ERP Shortlist Evaluation
Once you have assembled your ERP vendor shortlist, pressure escalates rapidly. ERP evaluation is not an easy task; the ERP community suddenly gets very small and gossipy during the sales cycle.
The actual process of ERP evaluation is pretty thorough, and pretty exhausting, so go into it as well rested and mentally balanced as you can. After you have the ERP software shortlist, you should contact each sales rep and let them know they will be receiving an RFP (request for proposal) which is to be based on your ERP requirements (from your requirements gathering study). As with an RFI, get professional help to assemble the RFP, because the ultimate value will be in having written documentation that details each different vendor’s value proposition.
There will be at least two separate sets of long meetings with each ERP vendor during the ERP evaluation process. The first is for the ERP vendors to question you, making certain they understand fully your ERP requirements list, your hot button list, your business model, whatever strategic advantages today’s software has, and trying to uncover any critical criteria not covered by the RFP/requirements list.
Question Their Proposals
The second set of meetings is for the ERP vendors to present their proposal, and for you to question it. This is really the most critical step in the whole process of ERP evaluation, because it is during this step that you develop all of the intangible feelings about how well or poorly the software – and vendor partnership – would fit.
This is a tricky step, because ERP vendors are going to give a presentation –mostly in the form of software demos - that highlight all of their advantages, and hide or downplay all of their weaknesses. You do not want to start the ERP evaluation process by being cynical or distrustful, but you do have an obligation to your organization to probe beyond the surface discussion. “Trust but verify” is applicable to ERP evaluation as well as foreign policy. A good verification technique, if an ERP vendor knows he has a legitimate shot at the business, is to have him set you up with reference calls to existing customers. This gives you a chance to discuss - in private – the ERP software with a business peer who is using it. Even here, though, remember that the vendor will arrange a reference with a satisfied customer, and it will be up to you to probe.

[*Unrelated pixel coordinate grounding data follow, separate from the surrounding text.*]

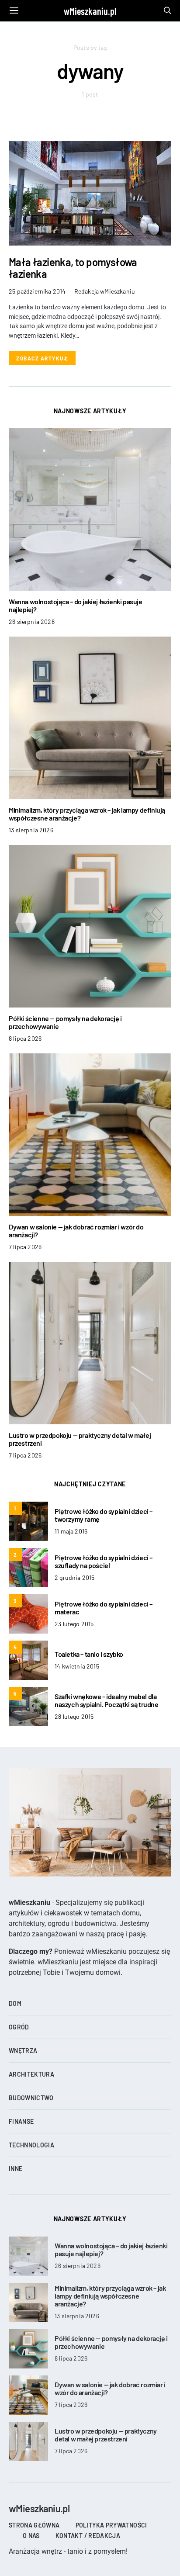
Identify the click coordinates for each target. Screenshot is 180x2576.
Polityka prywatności (111, 2525)
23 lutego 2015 (74, 1623)
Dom (15, 2003)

It is not unusual to find that after the RFP response meeting, when you and your team regroup and begin talking, big areas of different understanding, and gaps in understanding emerge. If that is the case, do not hesitate to schedule yet a third meeting with the sales team, specifically to discuss these disconnect points. Ultimately, schedule as many ERP vendor meetings as it takes – making decisions regarding ERP is often difficult but you cannot afford to get these decisions wrong during ERP evaluation and ERP vendors cannot afford not to answer your questions.
After a point, though, there are no more questions, no more meetings; it’s time to ask for price quotes.